Gönül Dağı

Öyle bir dağ ki bu,ardından gözüken sadece uçsuz bucaksız bir sis;bizimle nefsimiz arasındaki büyüleyici gölge,adeta bir perde.İnsan ne zaman yalnız kalıyor sizce,elbette ki bu dağın zirvesinde.Her ne zaman ki kendi gönlünün en derinlerine inmiş,en tepesine tırmanmış olursun;işte o vakit kim olduğunu anladığında,bil ki yapayalnızsın.Özündeki sana ulaşınca diğerlerini kaybediyorsun usulca,çünkü onlar gerçek sana değil de bu zamana kadar yaşamış olduğun koca bir yalana dayanarak biliyor seni.

İşte bu yüzden sadece bebekler masumdur,çünkü yalnız bebekler ilk doğdukları kadar masumdur.Sonra herzamanki yel eser birden,farketmeden değişir ve kirlenir insanlık.Bir gün anlamaya başladığında tırmanır gönül dağına,o vakit ikinci defa buluşur kendisiyle hayatında.Fakat bu sefer bebek değildir,artık bunun ne denli kıymetli bir hazine olduğunun bilincindedir.Hemen kavrar onu,tüm o yalan kimliğini tek bir defada gömer atar adeta.
Hani derler ya''Zirve zorludur!'',cidden de öyle.Ama ilk önce kendi zirvesine çıkması lazımdır insanın;yoksa sap olduğunu zannettiği baltaların ona saplandığını asla çözemeyecek ve kendini bu derin yaralardan asla kurtaramayacaktır.Ne kadar erken o kadar iyi be abi,kendini erken tanımak önemli.

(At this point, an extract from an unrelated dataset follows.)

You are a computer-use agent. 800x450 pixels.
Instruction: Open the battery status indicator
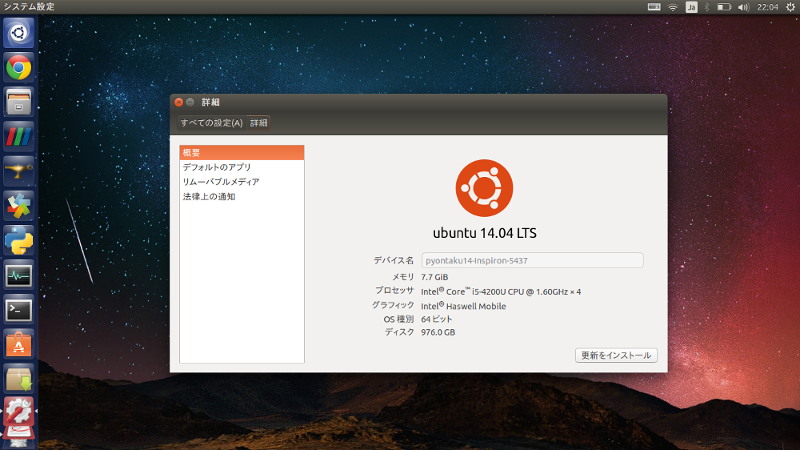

Ama ben böyle deyince de doğal olarak bana bakma ihtiyacı hissediyorsun sen,ama ben o kadar başarılı olamadım sanırım.Belki kendimi tanımış,zayıf ve kötü yönlerimi kontrol etmeyi öğrenmiş ve az da olsa nefsime ses geçirebilen birisi oldum şimdi;ama ne değişti şimdi,mutlu desen değilim,zirve kadar yalnız ve soğuğum.Kime ne faydası oldu peki bunun,ben kazanmadıysam kim kazandı bu oyunu?